**What is expected**
Once the line holding "Viewport: 1270px width, 919px height." appears, repeat it and each line after it to the end of the data, exactly and with nothing else; pictures stay out.

==================================================

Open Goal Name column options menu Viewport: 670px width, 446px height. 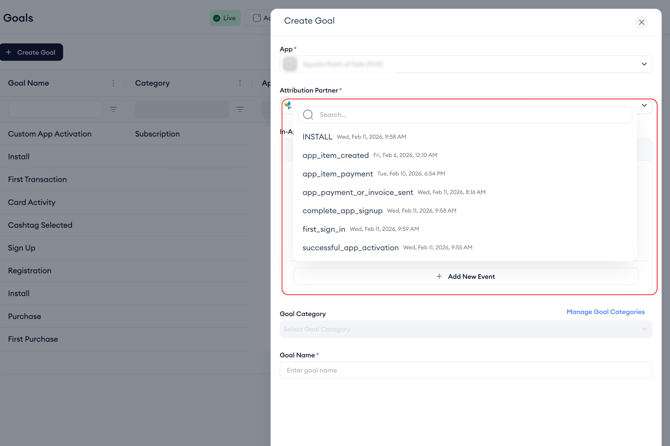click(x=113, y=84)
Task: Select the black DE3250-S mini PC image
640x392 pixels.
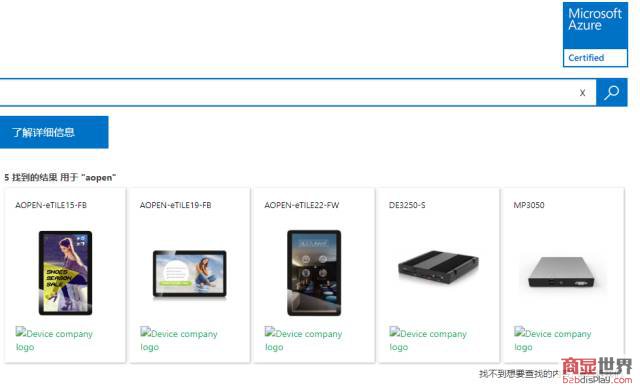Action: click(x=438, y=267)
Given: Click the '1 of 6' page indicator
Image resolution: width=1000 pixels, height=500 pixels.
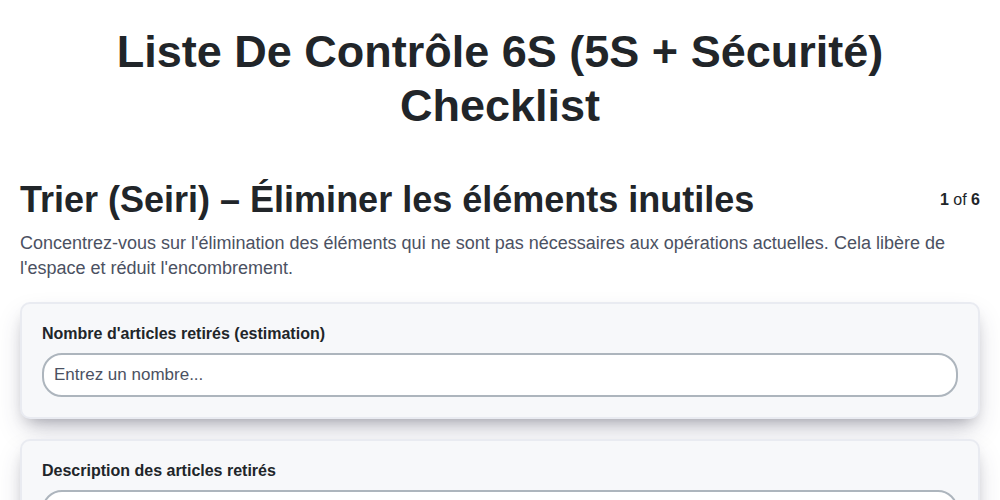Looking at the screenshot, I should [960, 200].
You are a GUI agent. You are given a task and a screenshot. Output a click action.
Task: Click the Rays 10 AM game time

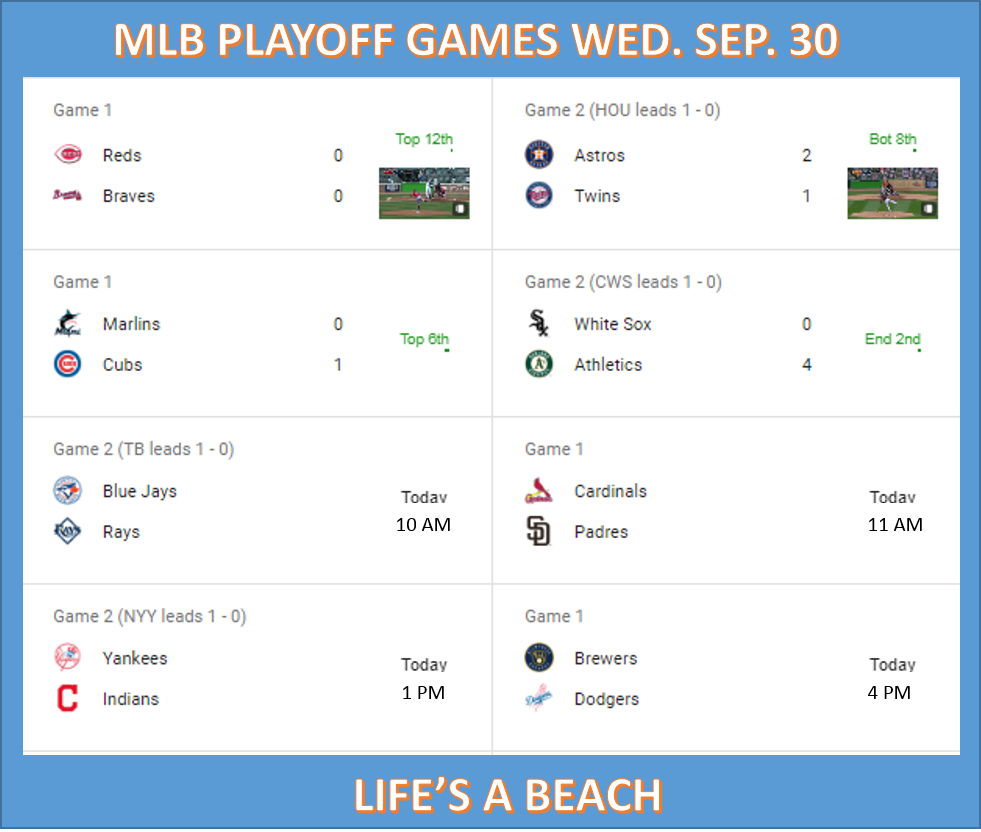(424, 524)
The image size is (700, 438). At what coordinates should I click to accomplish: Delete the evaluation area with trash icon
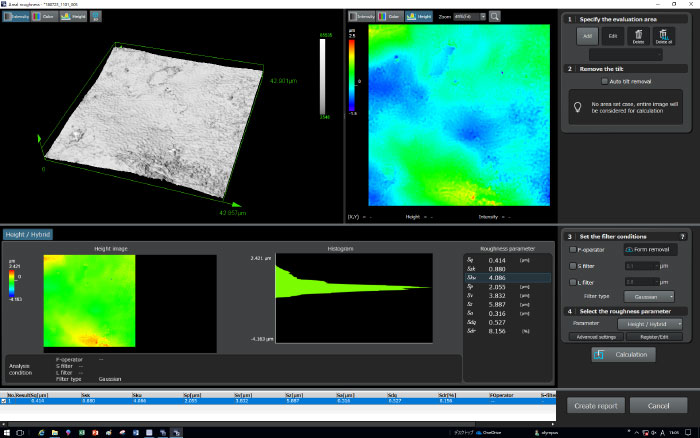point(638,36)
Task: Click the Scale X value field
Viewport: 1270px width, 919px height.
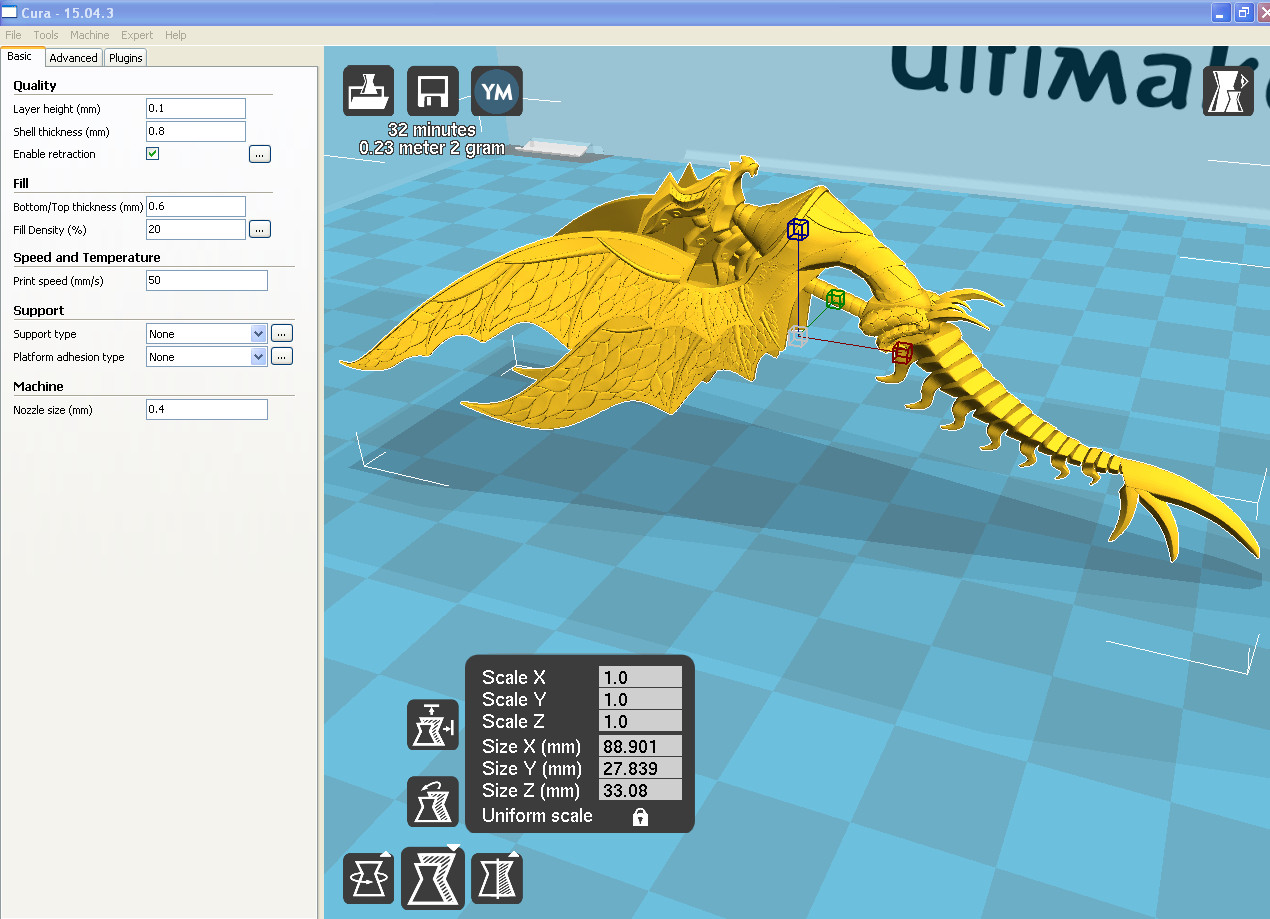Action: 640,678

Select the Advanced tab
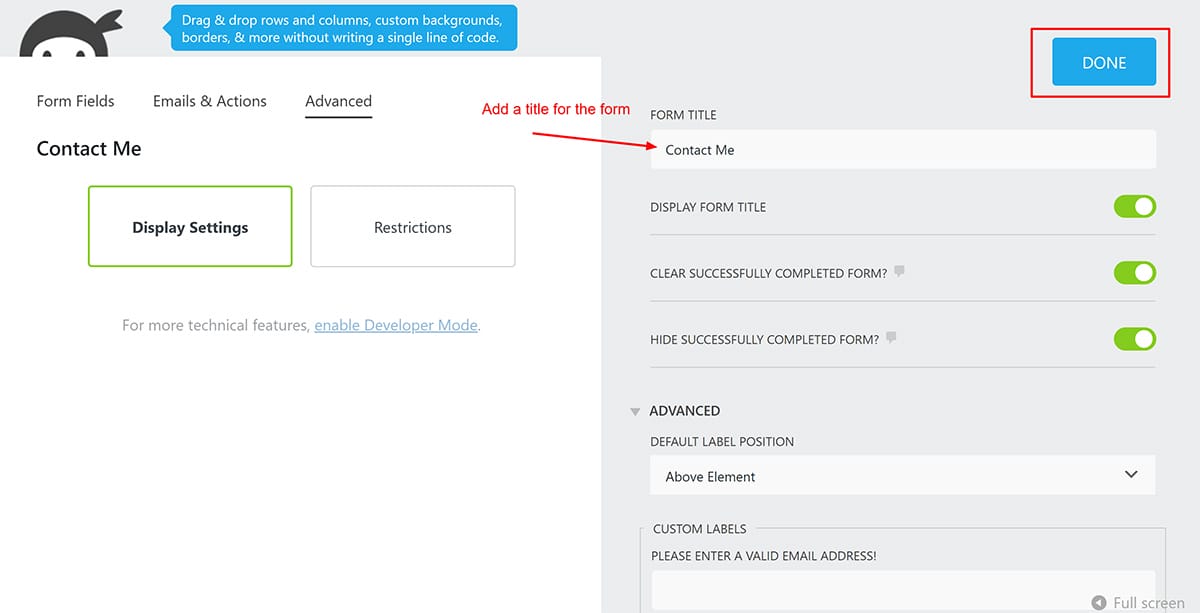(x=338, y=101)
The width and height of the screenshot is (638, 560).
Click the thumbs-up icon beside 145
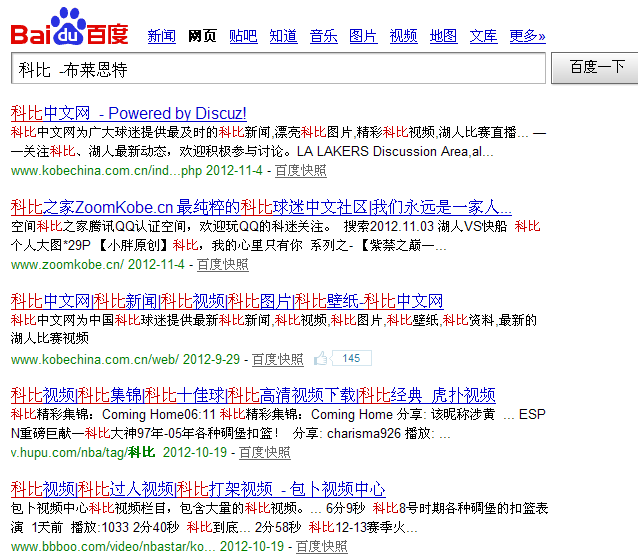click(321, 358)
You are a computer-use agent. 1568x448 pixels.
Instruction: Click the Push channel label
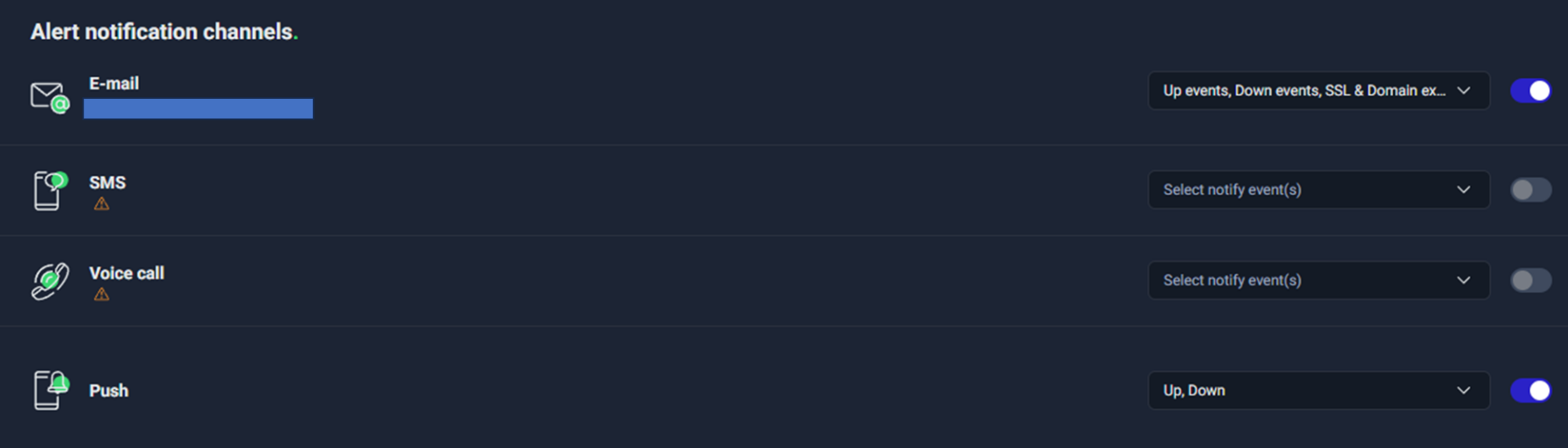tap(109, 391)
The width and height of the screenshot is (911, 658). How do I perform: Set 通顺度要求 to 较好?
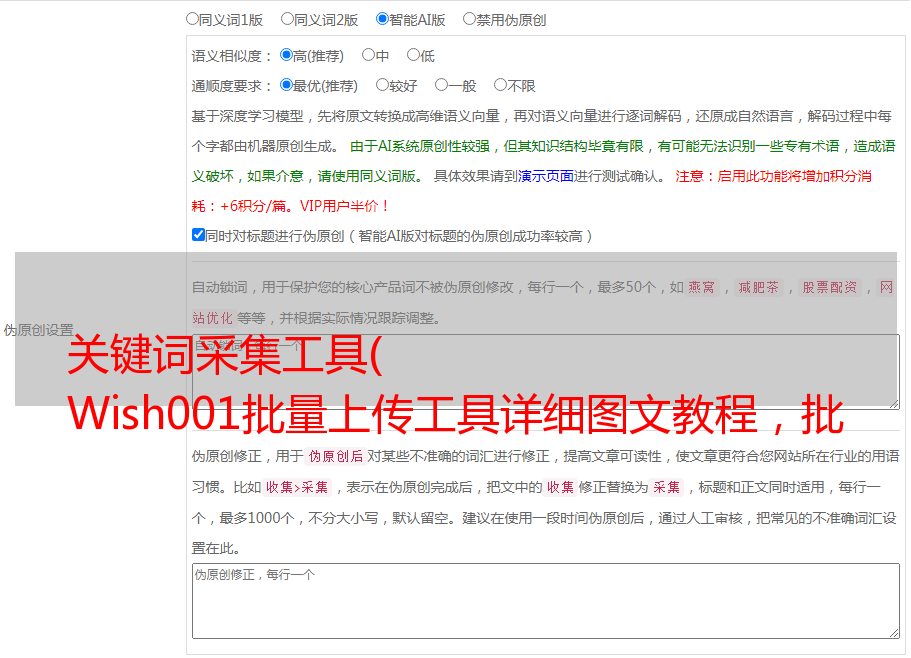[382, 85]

==================================================

**Your response**
Viewport: 1270px width, 919px height.
Action: 640,678

Select the Advanced tab
(x=338, y=101)
The width and height of the screenshot is (638, 560).
Click the thumbs-up icon beside 145
click(321, 358)
You are a computer-use agent. 1568x448 pixels.
Instruction: Click the Push channel label
tap(109, 391)
The width and height of the screenshot is (911, 658). How do I perform: Set 通顺度要求 to 较好?
[382, 85]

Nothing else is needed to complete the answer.